Une intrusion dans la zone aérienne coréenne
Des avions militaires chinois et russes ont pénétré la zone d'identification de défense aérienne de la Corée du Sud (KADIZ), a indiqué l'état-major interarmées de Séoul. L'armée de l'air sud-coréenne a aussitôt fait décoller des chasseurs pour « prendre des mesures tactiques en prévision de toute éventualité » — formule consacrée à chaque épisode de ce type. Aucun appareil n'a violé l'espace aérien souverain coréen, une distinction juridique essentielle. Séoul a, selon l'usage, protesté par voie diplomatique auprès de Pékin et Moscou.
ADIZ et espace aérien : une distinction capitale
La KADIZ n'est pas de l'espace aérien souverain. Cette zone, qui s'étend bien au-delà des eaux territoriales, impose aux aéronefs militaires étrangers de s'identifier avant d'y entrer, mais n'a pas de valeur contraignante en droit international.
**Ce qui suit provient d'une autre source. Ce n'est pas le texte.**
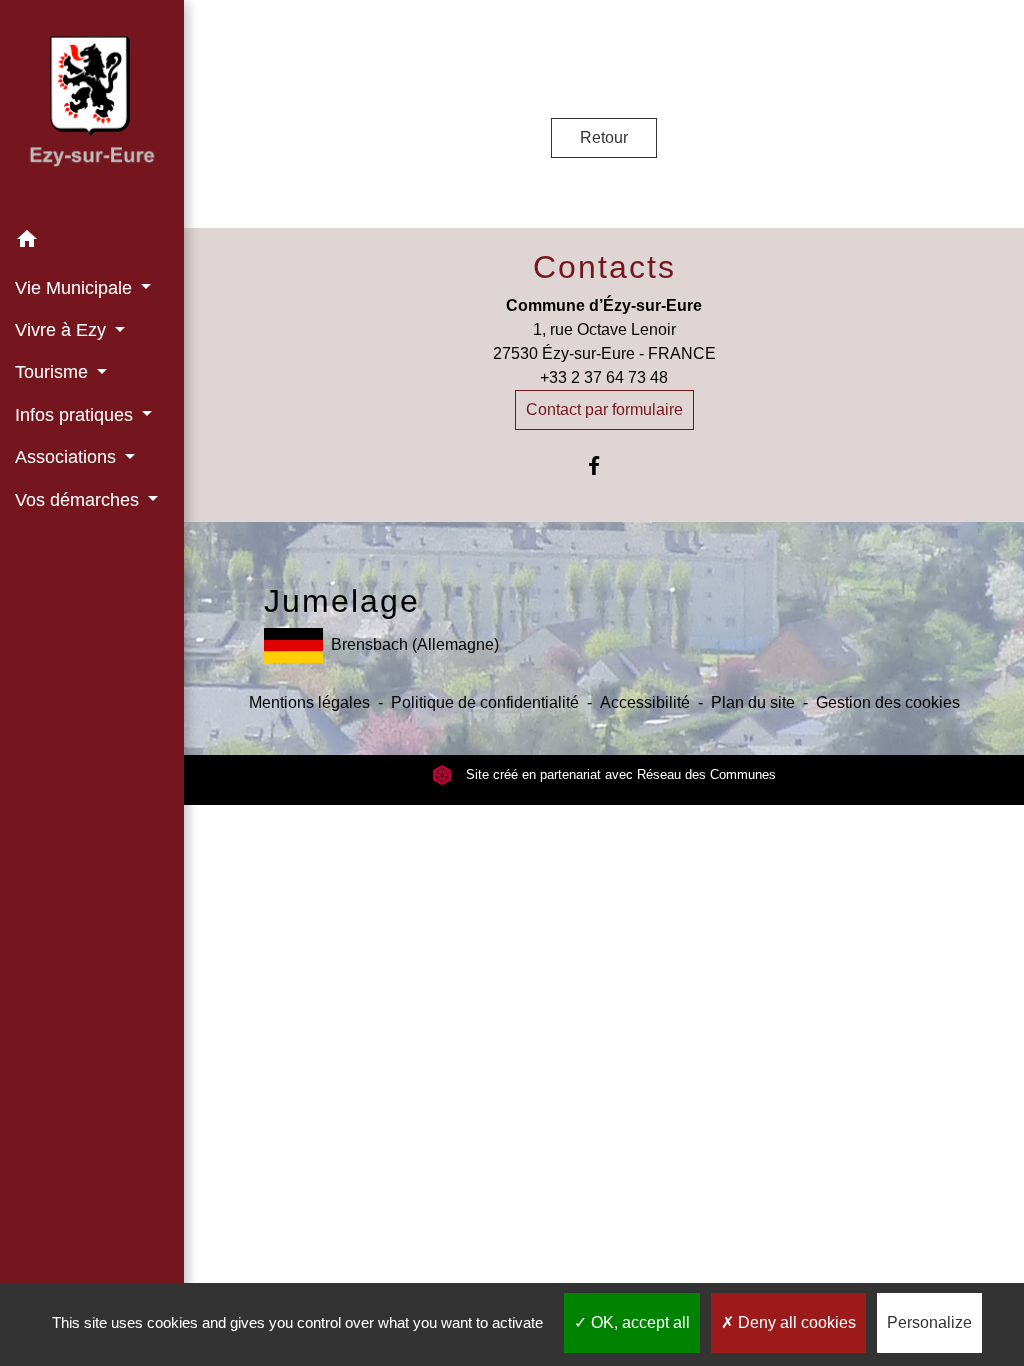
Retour (604, 137)
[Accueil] (92, 109)
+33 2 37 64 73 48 (604, 377)
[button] (92, 242)
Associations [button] (68, 457)
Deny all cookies (795, 1322)
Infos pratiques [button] (76, 415)
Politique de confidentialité (485, 702)
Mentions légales (309, 702)
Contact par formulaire (604, 409)
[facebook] (604, 465)
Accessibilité (645, 702)
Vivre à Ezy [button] (63, 330)
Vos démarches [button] (79, 500)
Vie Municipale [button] (76, 288)
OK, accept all (638, 1322)
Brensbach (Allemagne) (415, 644)
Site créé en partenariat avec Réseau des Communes (619, 774)
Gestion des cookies (888, 702)
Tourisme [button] (54, 372)
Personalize (929, 1322)
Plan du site (753, 702)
La Chine et la Russie en ont toujours contesté la légitimité, Pékin estimant que « tous les États jouissent de la liberté de passage ». Entrer dans une ADIZ n'est donc pas, en soi, une violation du droit international — mais constitue un signal politique fort.
Une coopération sino-russe qui s'intensifie
Ce type de patrouille coordonnée est devenu régulier depuis 2019. Pékin parle de « patrouilles aériennes stratégiques conjointes » menées « conformément au plan de coopération annuel » entre les forces aériennes chinoise et russe. La dernière en date remontait à décembre 2025, selon Al Jazeera. Les incidents précédents ont mobilisé des bombardiers russes Tu-95, des appareils radar A-50 et des chasseurs Su-35 côté russe, des bombardiers H-6 et des J-16 côté chinois — une dizaine d'aéronefs au total lors de l'épisode de fin 2024, d'après CBS News.
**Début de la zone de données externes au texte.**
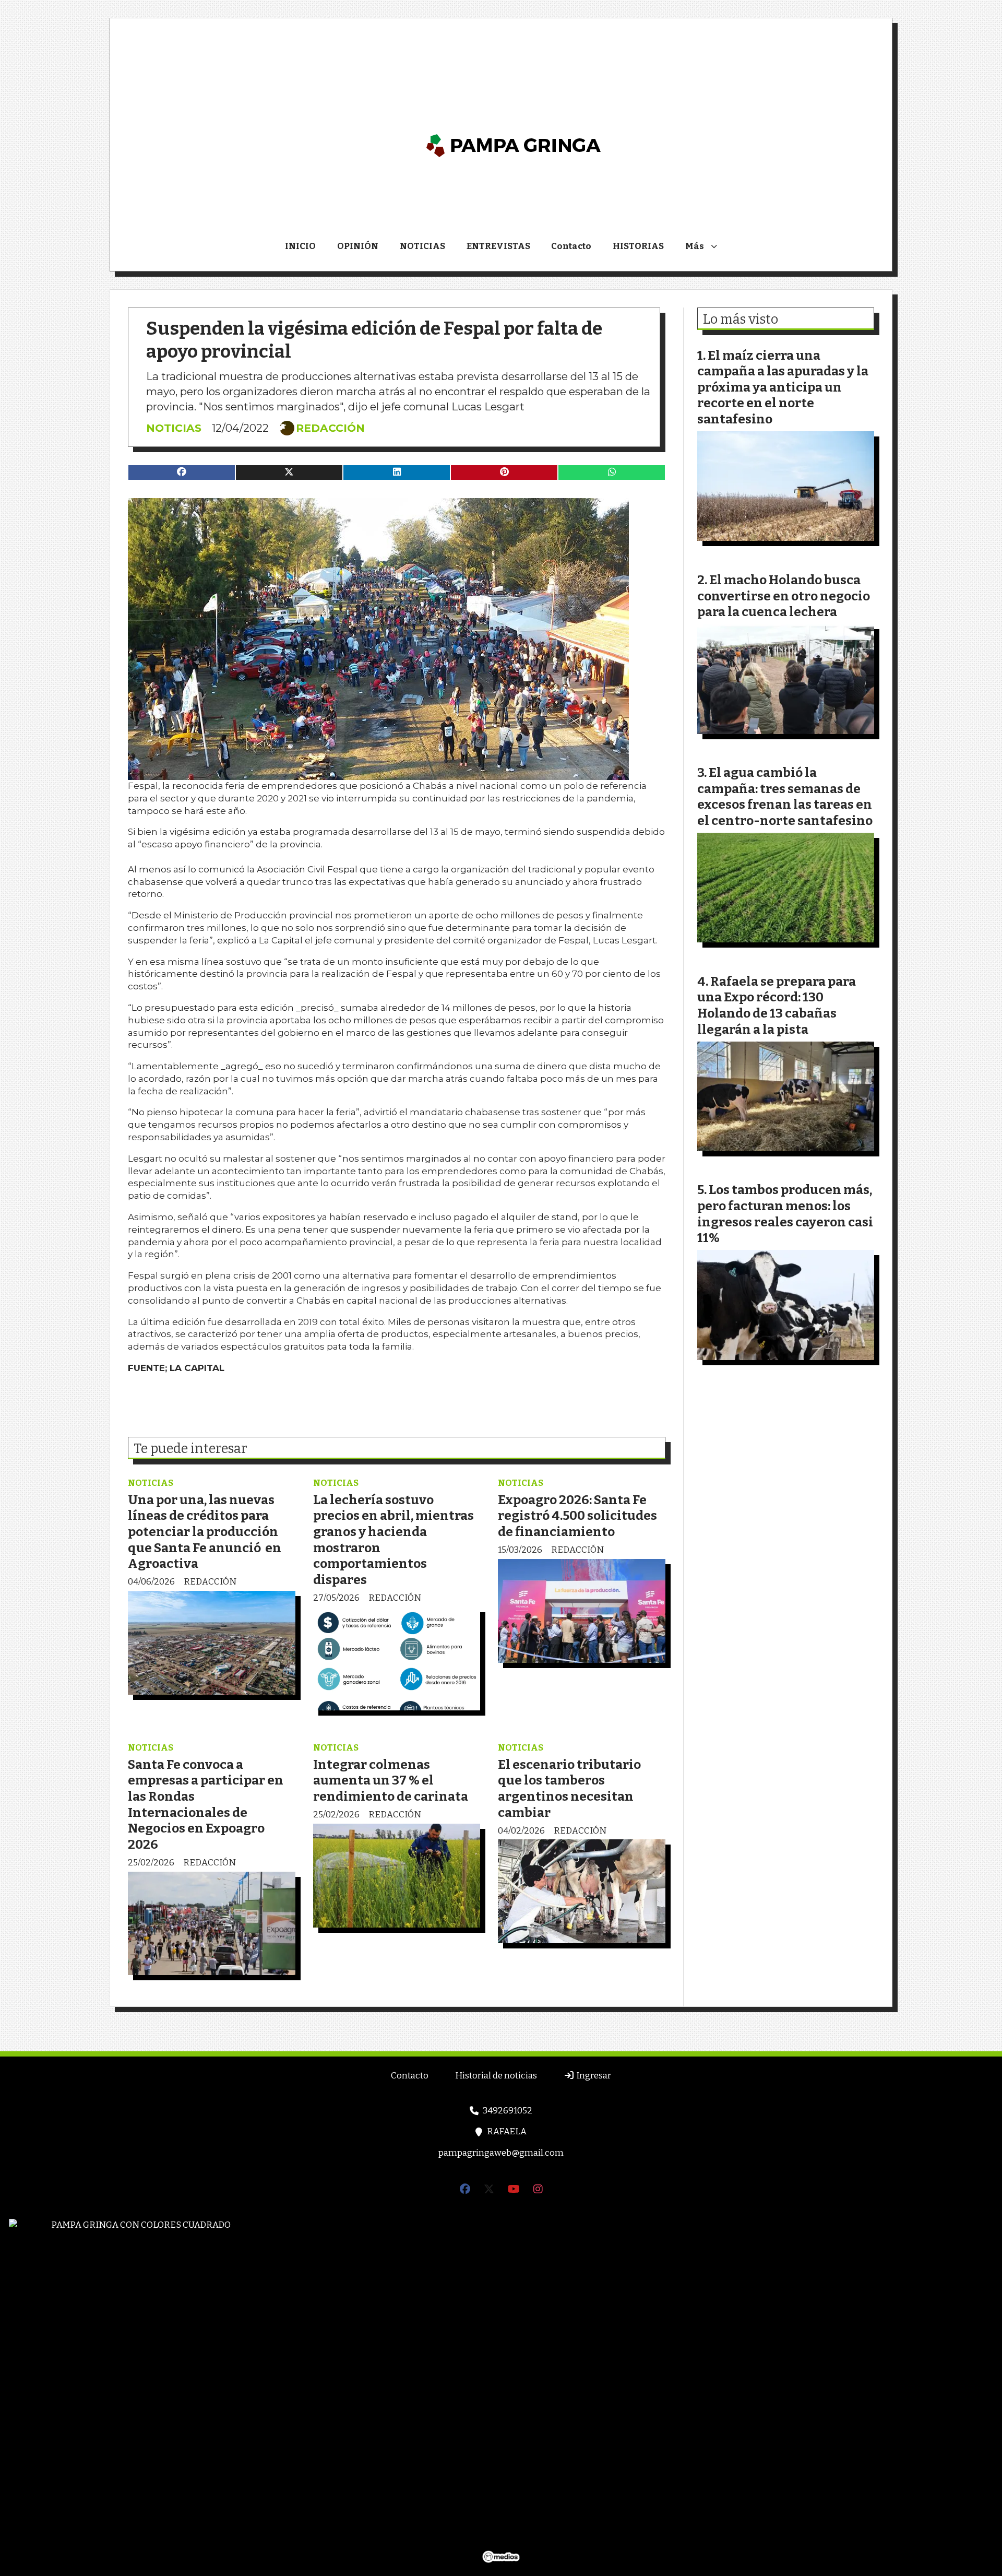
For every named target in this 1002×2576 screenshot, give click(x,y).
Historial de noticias (496, 2075)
Séoul entre vigilance et retenue
L'armée sud-coréenne applique toujours le même protocole : détecter les appareils en amont, déployer des chasseurs F-15K ou KF-16, et surveiller le transit, sans provoquer d'escalade. L'épisode s'inscrit dans un contexte régional tendu, marqué par le rapprochement entre Pékin et Moscou depuis l'invasion de l'Ukraine et par les tirs de missiles nord-coréens. Pour Séoul, chaque incursion est aussi une démonstration de la solidarité, au moins implicite, entre les puissances qui bordent la péninsule.